● Items listed in a dataset:
--------------------

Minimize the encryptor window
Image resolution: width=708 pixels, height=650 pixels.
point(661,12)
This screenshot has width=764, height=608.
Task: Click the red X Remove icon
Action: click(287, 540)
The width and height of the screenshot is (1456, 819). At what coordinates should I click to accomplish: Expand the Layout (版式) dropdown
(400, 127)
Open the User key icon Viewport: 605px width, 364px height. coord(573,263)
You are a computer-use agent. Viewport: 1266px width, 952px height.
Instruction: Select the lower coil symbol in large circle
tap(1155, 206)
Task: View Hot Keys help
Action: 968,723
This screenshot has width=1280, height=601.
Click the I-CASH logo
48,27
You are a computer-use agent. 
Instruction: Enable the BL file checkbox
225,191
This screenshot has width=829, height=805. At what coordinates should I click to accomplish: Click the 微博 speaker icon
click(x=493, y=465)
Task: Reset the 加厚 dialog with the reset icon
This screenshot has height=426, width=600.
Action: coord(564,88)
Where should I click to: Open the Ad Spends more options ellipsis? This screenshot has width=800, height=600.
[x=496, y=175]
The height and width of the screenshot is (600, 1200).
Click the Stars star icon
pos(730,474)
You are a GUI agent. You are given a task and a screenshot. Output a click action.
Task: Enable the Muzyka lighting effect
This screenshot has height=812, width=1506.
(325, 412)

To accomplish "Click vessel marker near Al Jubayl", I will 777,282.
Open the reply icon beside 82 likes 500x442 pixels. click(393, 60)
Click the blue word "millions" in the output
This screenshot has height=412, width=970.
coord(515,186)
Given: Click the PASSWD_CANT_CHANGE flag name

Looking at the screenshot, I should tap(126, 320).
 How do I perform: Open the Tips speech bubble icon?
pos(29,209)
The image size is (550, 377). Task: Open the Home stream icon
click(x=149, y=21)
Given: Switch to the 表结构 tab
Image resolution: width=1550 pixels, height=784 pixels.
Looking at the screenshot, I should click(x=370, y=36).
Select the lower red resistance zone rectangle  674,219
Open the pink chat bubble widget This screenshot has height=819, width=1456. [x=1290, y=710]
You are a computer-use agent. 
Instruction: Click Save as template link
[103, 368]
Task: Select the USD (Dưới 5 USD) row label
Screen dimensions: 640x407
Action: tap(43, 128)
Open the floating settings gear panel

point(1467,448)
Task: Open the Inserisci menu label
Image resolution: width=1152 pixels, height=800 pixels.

--------------------

● What you will do:
Print all of the data above line for line, without changing anything.

● Completed exercise:
Minimize the encryptor window
Image resolution: width=708 pixels, height=650 pixels.
point(661,12)
This screenshot has width=764, height=608.
Task: Click the red X Remove icon
Action: click(287, 540)
The width and height of the screenshot is (1456, 819). At what coordinates should I click to accomplish: Expand the Layout (版式) dropdown
(400, 127)
Open the User key icon Viewport: 605px width, 364px height. coord(573,263)
You are a computer-use agent. Viewport: 1266px width, 952px height.
Instruction: Select the lower coil symbol in large circle
tap(1155, 206)
Task: View Hot Keys help
Action: 968,723
This screenshot has width=1280, height=601.
Click the I-CASH logo
48,27
You are a computer-use agent. 
Instruction: Enable the BL file checkbox
225,191
This screenshot has width=829, height=805. At what coordinates should I click to accomplish: Click the 微博 speaker icon
click(x=493, y=465)
Task: Reset the 加厚 dialog with the reset icon
This screenshot has height=426, width=600.
Action: coord(564,88)
Where should I click to: Open the Ad Spends more options ellipsis? This screenshot has width=800, height=600.
[x=496, y=175]
The height and width of the screenshot is (600, 1200).
Click the Stars star icon
pos(730,474)
You are a GUI agent. You are given a task and a screenshot. Output a click action.
Task: Enable the Muzyka lighting effect
This screenshot has height=812, width=1506.
(325, 412)

To accomplish "Click vessel marker near Al Jubayl", I will 777,282.
Open the reply icon beside 82 likes 500x442 pixels. click(393, 60)
Click the blue word "millions" in the output
This screenshot has height=412, width=970.
coord(515,186)
Given: Click the PASSWD_CANT_CHANGE flag name

Looking at the screenshot, I should tap(126, 320).
 How do I perform: Open the Tips speech bubble icon?
pos(29,209)
The image size is (550, 377). Task: Open the Home stream icon
click(x=149, y=21)
Given: Switch to the 表结构 tab
Image resolution: width=1550 pixels, height=784 pixels.
Looking at the screenshot, I should click(x=370, y=36).
Select the lower red resistance zone rectangle  674,219
Open the pink chat bubble widget This screenshot has height=819, width=1456. [x=1290, y=710]
You are a computer-use agent. 
Instruction: Click Save as template link
[103, 368]
Task: Select the USD (Dưới 5 USD) row label
Screen dimensions: 640x407
Action: tap(43, 128)
Open the floating settings gear panel

point(1467,448)
Task: Open the Inserisci menu label
Image resolution: width=1152 pixels, height=800 pixels.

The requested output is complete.